Once you are married, the law provides that everything that you, or your spouse, acquire (with some exceptions) in the course of the marriage or partnership is considered to be “matrimonial property”. Matrimonial property is to be shared fairly, which usually means equally, in the event of divorce. Marriage also brings with it certain automatic rights of inheritance in your spouse’s estate: to cash, property and house contents. The law applies equally to civil partnerships.
Excluded from matrimonial property is anything that is acquired prior to the marriage (although note an exception is a home purchased for use as a family home); anything received by way of gift from third parties; and anything received by way of inheritance.
However, people’s wealth rarely remains static.
Property and assets are sold and new assets acquired in their place. Share portfolios are managed, with underlying shares and investments bought and sold.

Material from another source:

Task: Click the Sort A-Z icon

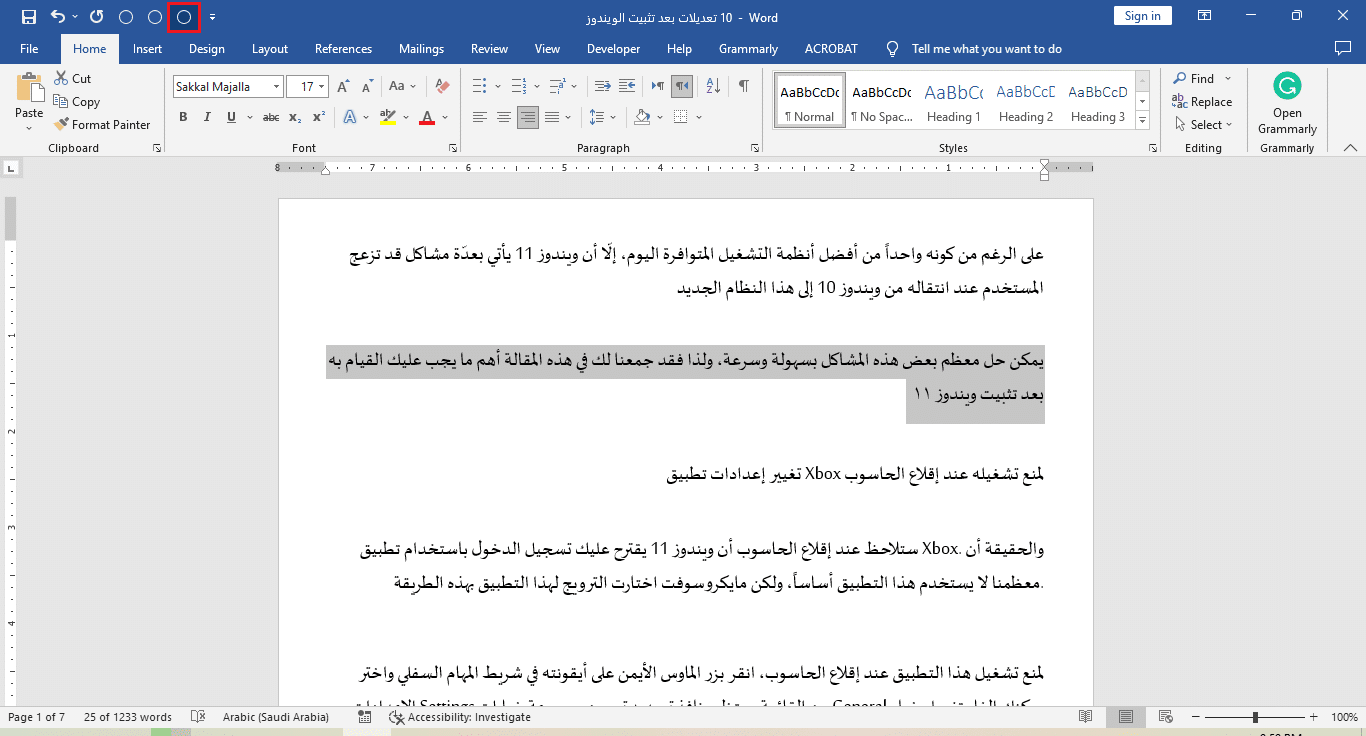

Funds are invested into improvements to heritable property that is matrimonial property and into paying off secured borrowings on such properties. Businesses restructure or reorganise, such as on merger or re-capitalisation, or for tax reasons.

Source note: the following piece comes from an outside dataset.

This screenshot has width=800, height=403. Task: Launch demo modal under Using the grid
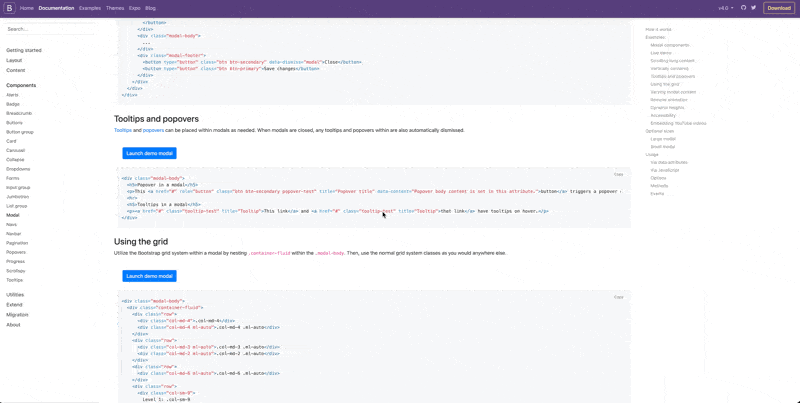click(149, 276)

New business Partnerships may be created when individuals exit and/or are brought in.
Pre-marital or family wealth may be transferred into a business that is created during marriage.

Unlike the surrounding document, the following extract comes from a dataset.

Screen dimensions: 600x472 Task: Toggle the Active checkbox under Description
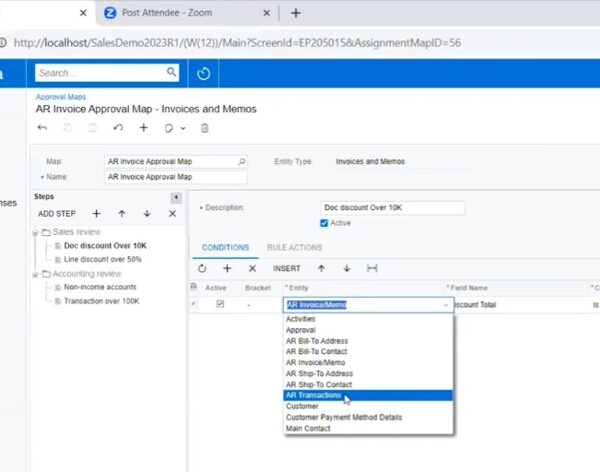(324, 223)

In all of these circumstances, what was deemed to be non-matrimonial wealth and therefore out of the matrimonial pot for sharing, converts into matrimonial property, because it does not remain in its original form when it had been owned pre-marriage or received as part of gift or inheritance.
The result is that the value in the replacement or changed assets can then be claimed against in any divorce. There are arguments to be had to try to persuade a Court that the other spouse should not be entitled to share in their value, but whether those arguments will be successful is entirely down to the discretion of the Court and there are no guarantees.
For those looking to protect pre-marriage or family wealth which they may receive during marriage by way of gift or inheritance, Pre-Nuptial Agreements can give them the best possible prospect of protection. Such Agreements are also commonly sought out by those who are entering into second marriages and wish to preserve their wealth for the children they already have; and those who are looking to bring a spouse into their business.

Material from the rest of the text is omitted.